Records for this task.
┌──
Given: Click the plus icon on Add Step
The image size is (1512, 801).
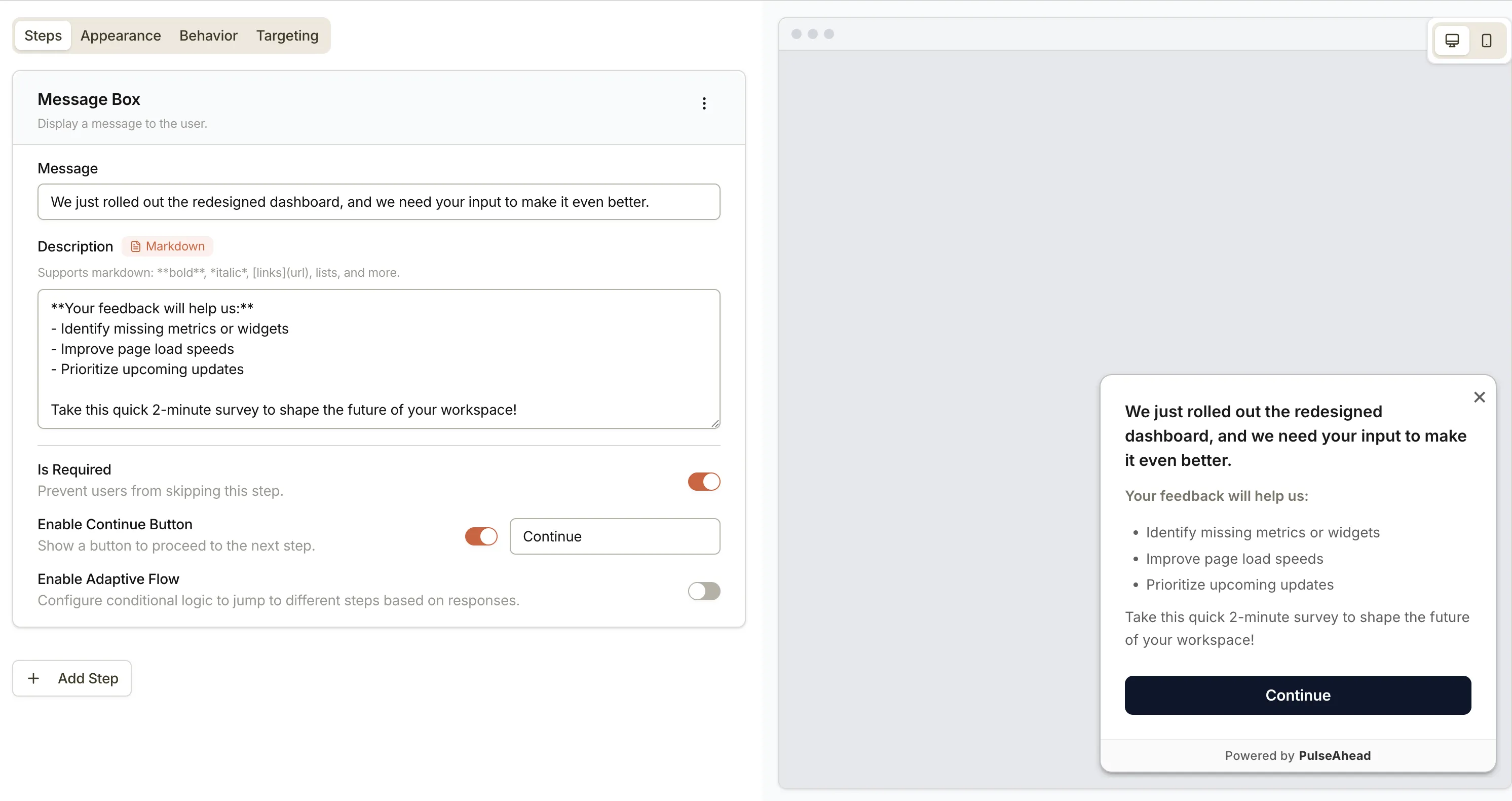Looking at the screenshot, I should [x=33, y=678].
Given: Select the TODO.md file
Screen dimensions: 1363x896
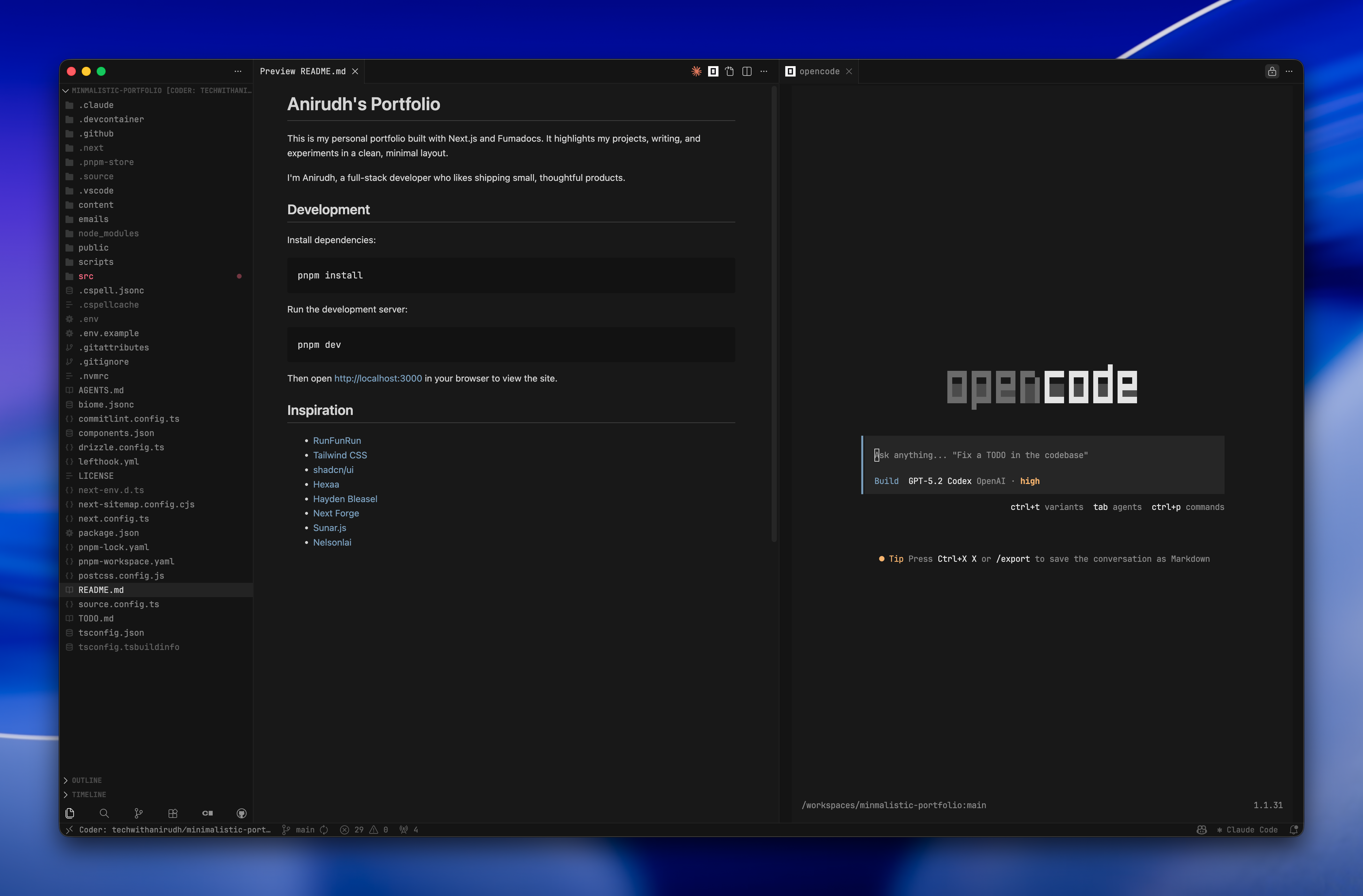Looking at the screenshot, I should pos(96,618).
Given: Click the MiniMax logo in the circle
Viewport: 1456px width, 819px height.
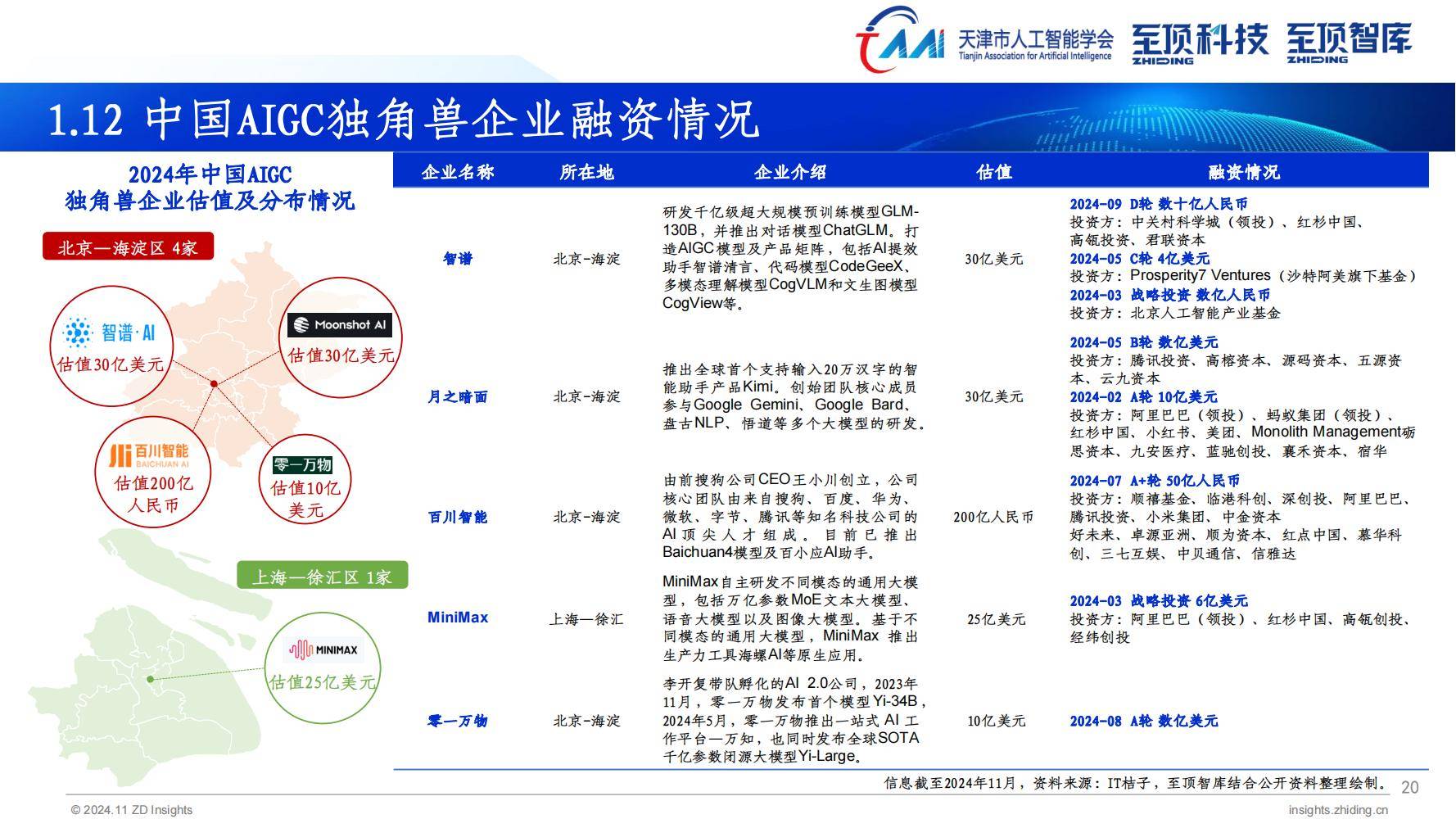Looking at the screenshot, I should click(x=322, y=649).
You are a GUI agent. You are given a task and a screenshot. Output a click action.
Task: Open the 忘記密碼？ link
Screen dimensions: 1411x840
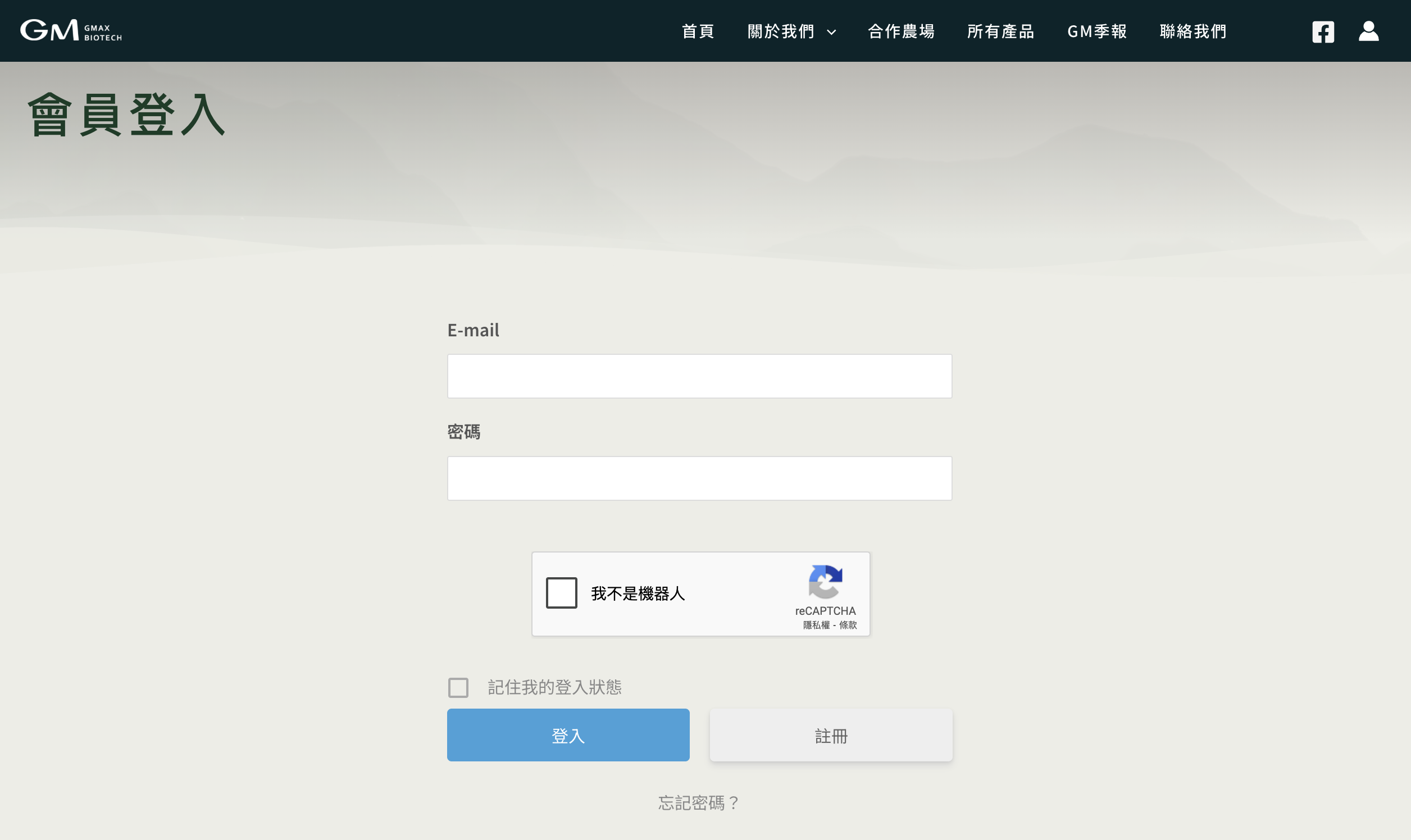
└──
Required action. In the copy, include every record exactly and no pictures at all.

The completed task.
Given: Click the plus icon on Add Step
The image size is (1512, 801).
Looking at the screenshot, I should [x=33, y=678].
Given: Select the TODO.md file
Screen dimensions: 1363x896
Looking at the screenshot, I should pos(96,618).
Given: Click the MiniMax logo in the circle
Viewport: 1456px width, 819px height.
Looking at the screenshot, I should click(x=322, y=649).
You are a GUI agent. You are given a task and a screenshot. Output a click action.
Task: Open the 忘記密碼？ link
Screen dimensions: 1411x840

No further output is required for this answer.